The talkback take on speeding is that it’s all a grubby money-grab, clinging to the shirt tails of a worthy cause. The police are just errand boys for the Treasury. So why don’t we hear the same argument run about drink driving, where the fines are even larger? It’s because we make the assumption that drink driving is so much more dangerous than speeding. Professor Jack McLean and Craig Kloeden from the University of Adelaide’s Road Accident Research Unit investigated 151 Adelaide crashes requiring ambulances in 60 km/h zones on non-rainy days where drivers were not drunk and not undertaking illegal manoeuvres like U-turns.
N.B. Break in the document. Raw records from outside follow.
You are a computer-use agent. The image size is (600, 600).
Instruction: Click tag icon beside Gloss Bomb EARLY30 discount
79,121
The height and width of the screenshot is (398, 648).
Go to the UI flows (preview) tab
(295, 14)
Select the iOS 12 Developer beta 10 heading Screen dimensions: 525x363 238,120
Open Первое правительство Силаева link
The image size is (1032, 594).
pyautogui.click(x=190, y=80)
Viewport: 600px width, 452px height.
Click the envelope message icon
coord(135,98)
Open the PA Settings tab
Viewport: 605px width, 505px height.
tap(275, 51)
Using computer-aided crash reconstruction techniques, and matching each crash vehicle with four other randomly selected comparison vehicles – all speed-timed, and all drivers breath tested – they found that each 5 km/h increase in speed above 60 km/h in urban areas increased the risk of a casualty crash by roughly the same amount as each increase in blood alcohol concentration of 0.05 g/100 mL. In other words, speed and drink are about equal as predictors of serious crashes.1
In 1979, 3,573 people were killed on Australia’s public roads. More than half of them were aged 15–34, the main audience group for the stations that broadcast the speed camera locations. By 1997, despite population growth, this carnage had fallen to 1,800 – an amazing 99 percent reduction in 18 years. But the relentless pursuit of an ever-falling road toll always comes at a price. For example, if all drivers were obliged, like motor cyclists, to wear crash helmets, then deaths from head injury would fall way further. But would the community be prepared to trade such inconvenience for further reductions?
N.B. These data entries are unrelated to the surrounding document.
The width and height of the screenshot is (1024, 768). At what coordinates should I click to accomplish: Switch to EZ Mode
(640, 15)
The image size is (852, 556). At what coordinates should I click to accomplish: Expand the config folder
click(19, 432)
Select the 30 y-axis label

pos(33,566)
Historically, the debate on the road toll has seen the hotel industry opposing random breath testing, arguing po-faced that it would cost jobs. Undertakers and the wheelchair trade apparently decided to cut their losses. Civil liberties groups once opposed compulsory seat belts and helmets. Some car manufacturers resisted the introduction of compulsory high-mounted brake lights, and barriers in station wagons designed to restrain luggage rocketing through the car and snapping the necks of passengers. Speed enthusiasts have long strenuously objected to speed laws. Like the gun lobby, they argue that there are safe drivers and unsafe drivers and the answer is more driver education. The apparent enthusiasm of radio stations and their young audiences for the sport of speed camera dobbing may well be a sign that the community values the right to speed more highly than shaving more lives and quadriplegics off the annual road toll. There are probably few who would feel comfortable in saying upfront, “Look, I think I do enough already to play my part in reducing the road toll. I don’t want to be restricted anymore – too bad if this means there are going to be a few hundred or so lives ruined. It’s not my responsibility.”
We prefer to surreptitiously cast our vote in this continuing opinion poll by flashing our lights. Next time you’re tempted to flash or phone up and ruin the police camera party, ask yourself what’s more important: the petty satisfaction of fleeting solidarity with other anonymous drivers at having thwarted the police, or the thought that someone, ego-bruised by having their licence cancelled for a cooling-off period, might hit the road next time a little calmer.
1 See Kloeden, McLean, Moore, and Ponte 1997.